Working with the City of Boston has been particularly important for this project as city and public health officials’ work can improve dramatically with the sensors’ data. Boston is currently the only municipality in Massachusetts to issue heat emergencies, with other cities, like Chelsea, following suit. Boston’s current guidance method uses data from the National Weather Service’s temperature monitor stationed at Logan Airport. However, this single measurement is a flawed predictor of heat across the city. The airport’s open location in the water is likely to read cooler than denser inland neighborhoods. By the time an emergency is officially declared based on this data, neighborhoods like Roxbury may be well into a more extreme situation. This is particularly poignant when considering the resources a heat emergency declaration provides through free and open spaces to shelter from libraries, community centers, and cooling centers.

Jonathan’s interest in urban planning processes partly stems from this increased threat of extreme heat. While he and his peer researchers work to mitigate and adapt to urban heat, they are also looking to build cooler neighborhoods. This is why the new Planning Department has attracted the interest of public health scholars like Jonathan. He is currently a Coalition Partner on the planning initiative for Beacon Park Yard, the new neighborhood planned at the Allston Interchange. With his background in urban heat, Jonathan is bringing a new perspective to this project that is often not considered. While consultants on new projects will examine wind and solar projections to understand the impact of wind and shade, heat is an overlooked factor. Building up new areas will increase heat impacts, but the heights of buildings and widths of streets can alter how people experience temperature. Jonathan hopes he can work with planners to integrate heat mitigation strategies into the original neighborhood design, planning ahead for extreme weather events and a changing climate.

Photo courtesy of Megan Jones, BUSPH Office of Marketing and Communications

When discussing the new Planning Department, Jonathan expressed optimism. He feels the restructuring of planning from a piecemeal approach to one more comprehensive shows promise, as does the inclusion and integration of city partners like public works, climate, and urban forestry in the planning process. However, Jonathan still has ideas for city officials. Boston’s Public Health Commission (BPHC) is still rather siloed from these and other functions of city government. They aren’t housed at City Hall with other departments and aren’t as folded into planning processes. He views their work as complementary, citing the Commission’s work on chronic disease as an example. BPHC is discussing ways to motivate walking or biking as preventative healthcare, but these activities are mediated by infrastructure and the built environment. For Jonathan, bridging these gaps is key to building smart, healthy cities.

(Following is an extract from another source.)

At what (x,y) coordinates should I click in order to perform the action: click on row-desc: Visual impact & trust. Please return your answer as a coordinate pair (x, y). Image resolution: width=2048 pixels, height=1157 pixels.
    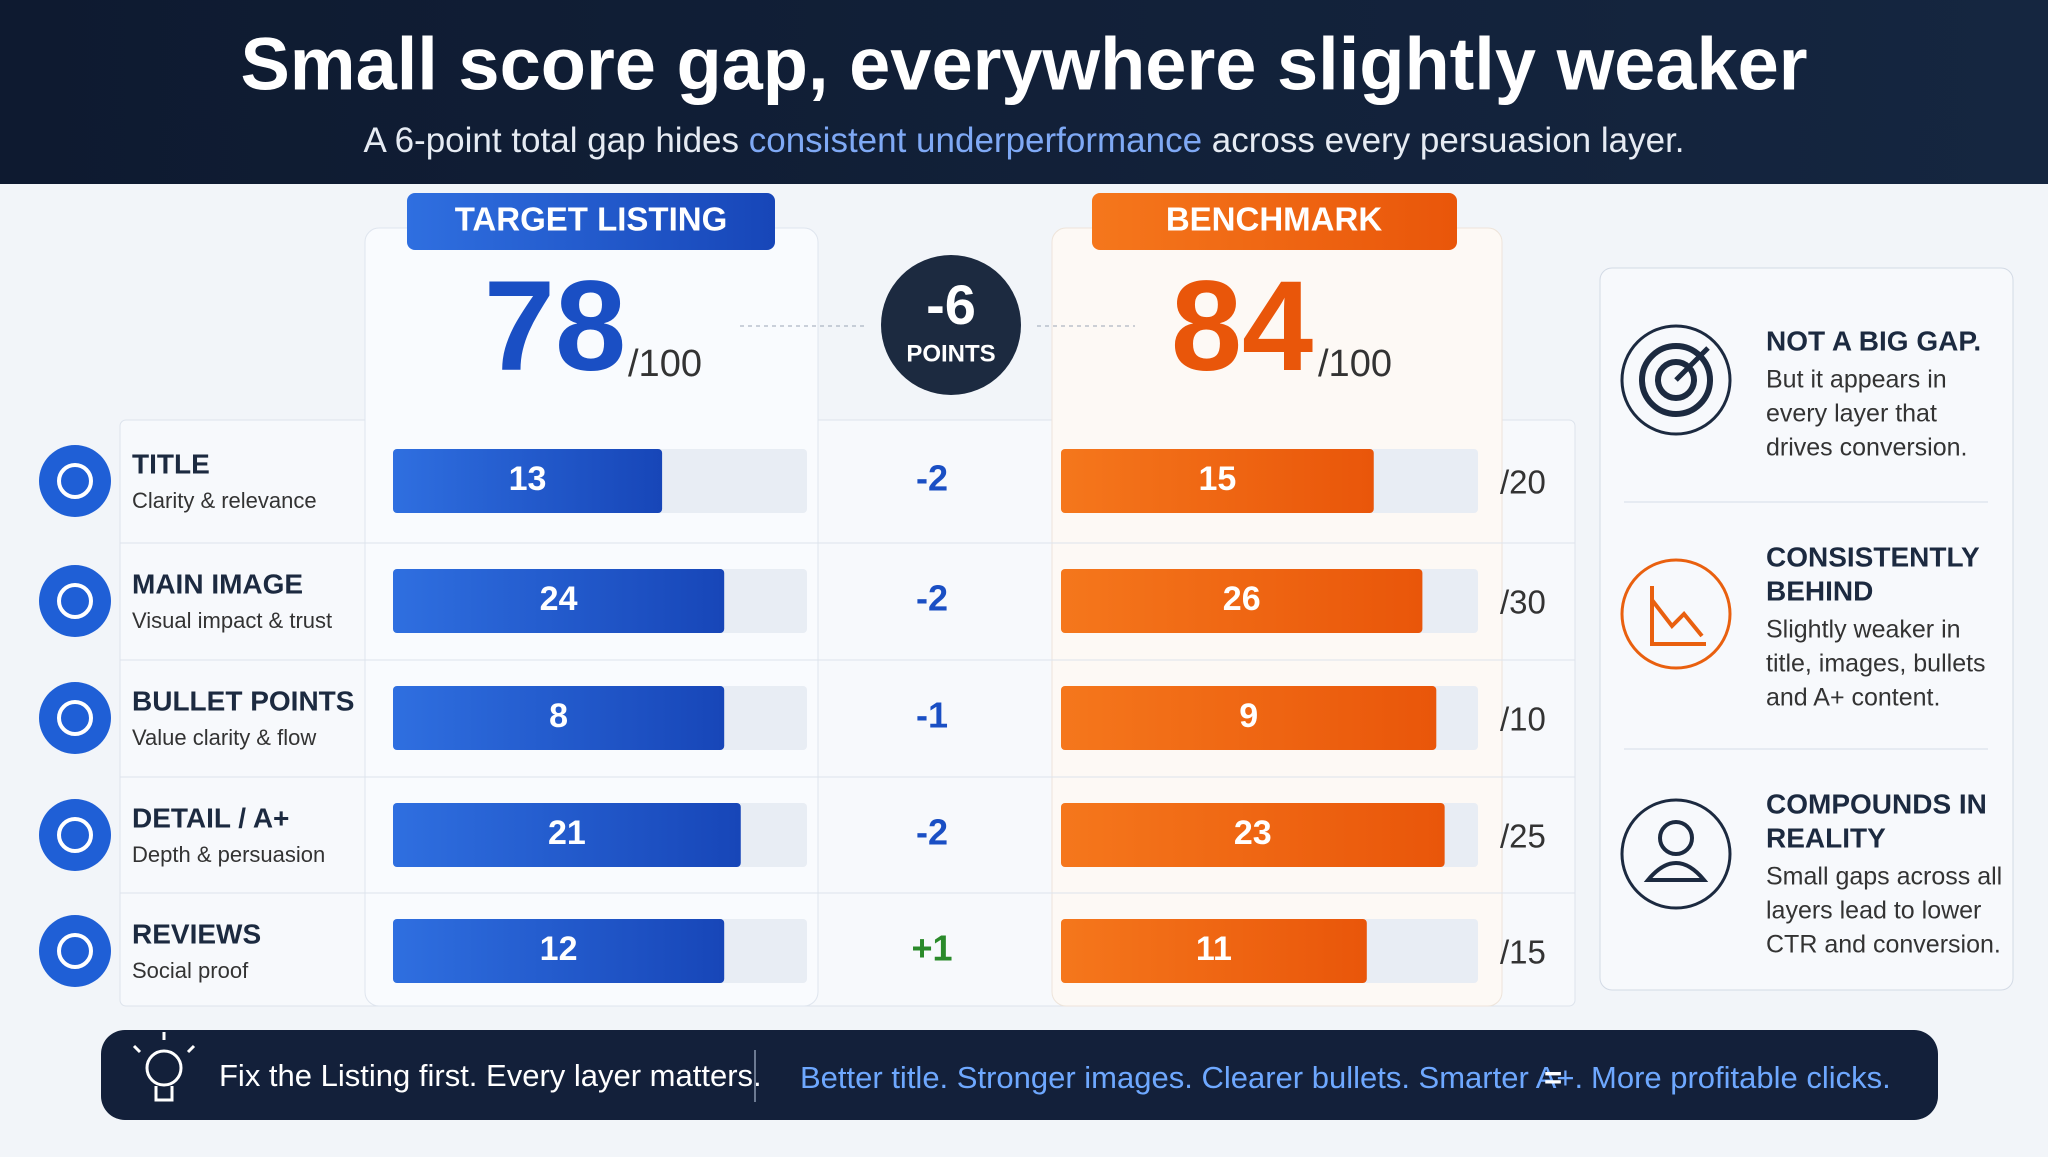
    Looking at the image, I should click on (232, 620).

Photo courtesy of Megan Jones, BUSPH Office of Marketing and Communications

Disconnects exist between planners and health officials as work becomes increasingly virtual. Jonathan lamented that “breaking out of silos isn’t compensated.” The time required to make and maintain multiregional, interdisciplinary coalitions is often not on the clock and comes at the expense of day-to-day responsibilities. Jonathan says it’s our civic duty to speak against harmful projects and uplift the ones that will improve our neighborhoods.  He’s hopeful that renewed commitments to crossing departmental boundaries will encourage creative ways for experts of all fields to contribute to better urban planning.